=== Section Start ===

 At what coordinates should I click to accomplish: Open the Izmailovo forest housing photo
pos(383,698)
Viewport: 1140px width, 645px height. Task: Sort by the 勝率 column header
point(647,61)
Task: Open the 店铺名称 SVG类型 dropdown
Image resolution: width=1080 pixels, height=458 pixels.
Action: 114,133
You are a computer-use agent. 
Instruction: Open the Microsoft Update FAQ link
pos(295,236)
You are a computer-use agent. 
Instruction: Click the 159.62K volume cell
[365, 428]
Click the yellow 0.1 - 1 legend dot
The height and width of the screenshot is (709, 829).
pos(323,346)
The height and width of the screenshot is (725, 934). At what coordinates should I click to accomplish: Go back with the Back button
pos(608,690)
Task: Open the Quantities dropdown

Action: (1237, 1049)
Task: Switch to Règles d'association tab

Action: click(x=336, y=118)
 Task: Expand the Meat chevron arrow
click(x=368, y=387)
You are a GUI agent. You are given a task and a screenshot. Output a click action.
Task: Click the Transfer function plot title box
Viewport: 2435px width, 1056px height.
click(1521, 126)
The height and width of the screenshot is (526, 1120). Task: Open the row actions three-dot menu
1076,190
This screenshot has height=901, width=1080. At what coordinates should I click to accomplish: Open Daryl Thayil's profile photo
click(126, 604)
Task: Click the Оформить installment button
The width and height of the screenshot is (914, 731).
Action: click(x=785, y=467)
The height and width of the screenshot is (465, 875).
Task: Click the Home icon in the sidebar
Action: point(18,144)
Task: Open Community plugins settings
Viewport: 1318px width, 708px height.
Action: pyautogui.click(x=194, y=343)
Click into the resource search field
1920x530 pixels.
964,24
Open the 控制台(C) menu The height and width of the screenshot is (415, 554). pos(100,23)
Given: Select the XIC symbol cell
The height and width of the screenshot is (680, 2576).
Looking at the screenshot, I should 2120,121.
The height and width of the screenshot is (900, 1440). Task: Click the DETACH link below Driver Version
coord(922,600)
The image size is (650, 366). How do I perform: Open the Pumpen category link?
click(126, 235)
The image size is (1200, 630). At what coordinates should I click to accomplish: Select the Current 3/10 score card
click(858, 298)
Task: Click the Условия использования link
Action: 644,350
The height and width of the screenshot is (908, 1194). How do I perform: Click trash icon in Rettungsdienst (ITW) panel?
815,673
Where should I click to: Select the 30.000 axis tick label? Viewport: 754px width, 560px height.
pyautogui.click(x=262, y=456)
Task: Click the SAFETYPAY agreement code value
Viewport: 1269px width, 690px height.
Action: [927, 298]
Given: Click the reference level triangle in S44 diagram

=== Section End ===

→ What to work on:
Everything from the line containing "Viewport: 1269px width, 690px height." through the end of the entries above should be retyped exactly, and nothing else.

→ Task result:
Viewport: 1269px width, 690px height.
Action: [927, 298]
Given: Click the reference level triangle in S44 diagram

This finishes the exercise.